Thursday, September 29, 2011

New York Film Festival: Roman Polanski's Carnage (Opening Night Selection)


Carnage (Opening Night Selection)
A Film By Roman Polanski
France/Germany/Spain/Poland


Correction: This post has been updated to correct the gender of the film's co-writer, Yasmina Reza, who is a woman.

            The title Carnage seems like an appropriate title for any film by the international director Roman Polanski. Not that his films are particularly violent, though they do have their horrific moments, but the word carnage seems to apply to the psychological state of the characters when they have finished their toil through the unsettling world that Mr. Polanski likes to create. When we think of Mr. Polanski as a filmmaker (as opposed to his always on-the-horizon legal troubles), we think of Jake Gittes staring blankly at a dead woman, Rosemary embracing her son of Satan, or a writer maliciously hit by a car, his life’s work simply flying into the air.

            So Carnage, shortened from the Yasmina Reza play God of Carnage, seems like an appropriate for Mr. Polanski to take on. Ms. Reza’s play was a hit in Paris, London, and here in New York on Broadway, and like Who’s Afraid of Virginia Woolf?, is a 4 person actor’s showcase more than anything else. But thematically, the play about two couples who slowly break down social order into manic chaos seems ripe for Mr. Polanski to play with visually and build into another one of his cinematic satires. Which is where the problem lies for this adaptation: the director doesn’t even begin to bite the apple. To say that Carnage is really a filmed play is an understatement to how literal of a translation this is.

WORK TO COMPLETE → Copy word for word the part of the Carnage review above, starting with "A Film By Roman" and going on through "into the air.".

SOURCE DATA →
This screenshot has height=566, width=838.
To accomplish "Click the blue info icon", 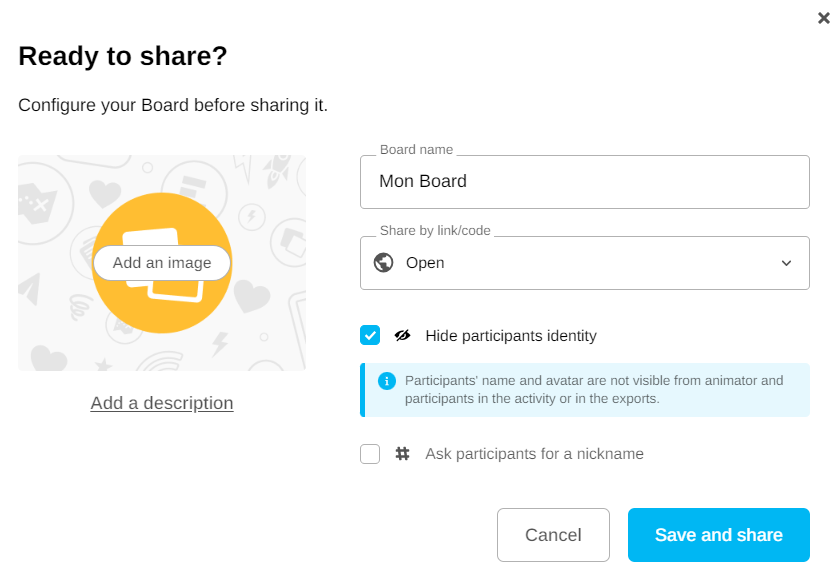I will 386,381.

OUTPUT FOR THIS TASK →
A Film By Roman Polanski
France/Germany/Spain/Poland


Correction: This post has been updated to correct the gender of the film's co-writer, Yasmina Reza, who is a woman.

            The title Carnage seems like an appropriate title for any film by the international director Roman Polanski. Not that his films are particularly violent, though they do have their horrific moments, but the word carnage seems to apply to the psychological state of the characters when they have finished their toil through the unsettling world that Mr. Polanski likes to create. When we think of Mr. Polanski as a filmmaker (as opposed to his always on-the-horizon legal troubles), we think of Jake Gittes staring blankly at a dead woman, Rosemary embracing her son of Satan, or a writer maliciously hit by a car, his life’s work simply flying into the air.